I looked online and discovered women who have thyroid problems often end up with ME – a neurological condition which, alongside fatigue, can cause flu-like symptoms, pain, problems with memory and concentration, poor balance, digestive problems and anxiety. This sounded like me and at the beginning of 2015 my GP confirmed this. Part of me had hoped I had something I could take a pill for and feel better, so the diagnosis was devastating.
I was also diagnosed with a vestibular disorder – which affects the inner ear, causing balance problems and issues with hand-eye coordination – and fibromyalgia, which causes pain in my legs so I can’t stand for longer than ten minutes at a time and struggle to walk. I also experience anxiety, panic attacks and cluster migraines.
In 2014 I realised I had to stop fighting, accept my condition and try to live my life differently. I had to give up my job, which was very upsetting. I now manage my symptoms by going to bed in the middle of the day every day, so I have energy to spend time with my husband, Craig, and Lewis in the evenings, but my quality of life has been massively reduced.
Devastatingly, last year Lewis was also diagnosed with ME after experiencing symptoms of a stomach bug, migraines, fatigue and panic attacks for just over a year. Although I was initially in denial about his symptoms, another mum at his school mentioned it sounded like Lewis had Chronic Fatigue and I realised I had to take action and try to get Lewis a diagnosis and some support.
I knew it would be a battle because of the lack of understanding surrounding ME, and I couldn’t have been more right. My GP – who has been treating me for the past two years and understands the illness – was struggling to know where to send Lewis because he didn’t want to send us to someone who didn’t understand the condition, and it took a year before we were referred to a paediatrician.
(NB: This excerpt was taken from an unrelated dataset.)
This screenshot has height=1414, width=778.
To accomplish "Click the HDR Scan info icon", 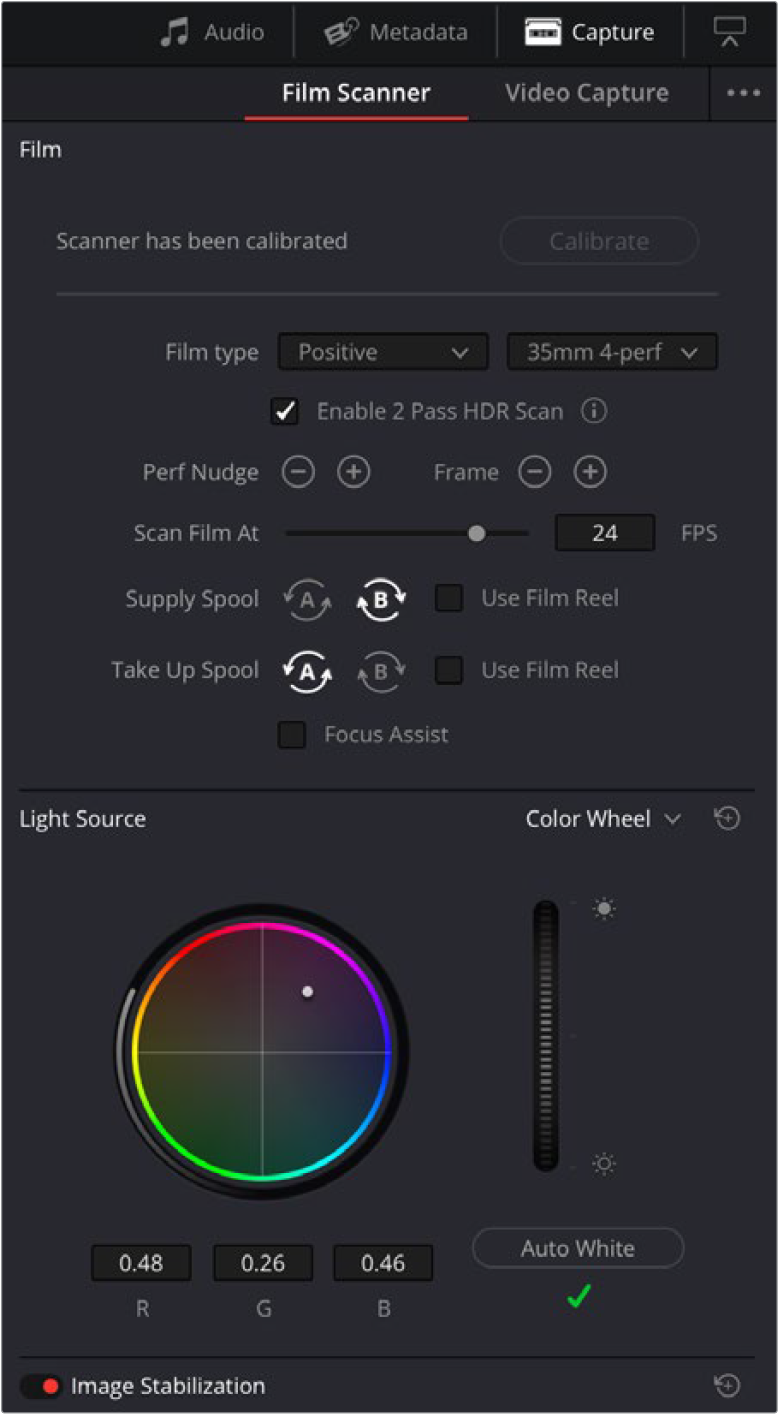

The worst part was the stigma Lewis faced at school, where he would receive nasty comments from pupils and teachers who thought he just didn’t want to be there – which couldn’t be further from the truth. Eventually, we had to elect to take Lewis out of school, and then had a battle to convince the local authorities to provide home tutors for him. I felt like we had just been abandoned and left to get on with it by everyone, and we were struggling to cope.
At this incredibly difficult time I got in touch with Action for M.E. I’d used their website in the past, but I was desperate to talk to someone who understood what we were going through – and I picked the right people.
When I speak to Mary-Jane Willows, the charity’s Head of Children’s Services she almost finishes my sentences because she knows exactly what I’m going through. The information the charity provides is wonderful and they validate everything you are experiencing. After Lewis’s paediatrician claimed he was well enough to be back at school – despite the fact he was in bed every afternoon – we almost lost his home tuition, but Action for M.E were there with support and advice to get us through that.
Without their support I honestly don’t know where I would be. When your energy is limited it’s a battle just to get through the day, and knowing I can pick up the phone and talk to somebody who understands during times of crisis is what gets me through. They’re my voice of reason when I am too overloaded to think clearly myself, and are there when I need someone to talk me around and know that everything is going to be ok.
The Candis Big Give
The money raised will go towards supporting those affected by M.E. by funding a telephone support service, support services for children with M.E. and their families, and the development and maintenance of an Online M.E. Centre. It will also help the charity to continue to increase understanding of the condition in health and education professionals and policy makers.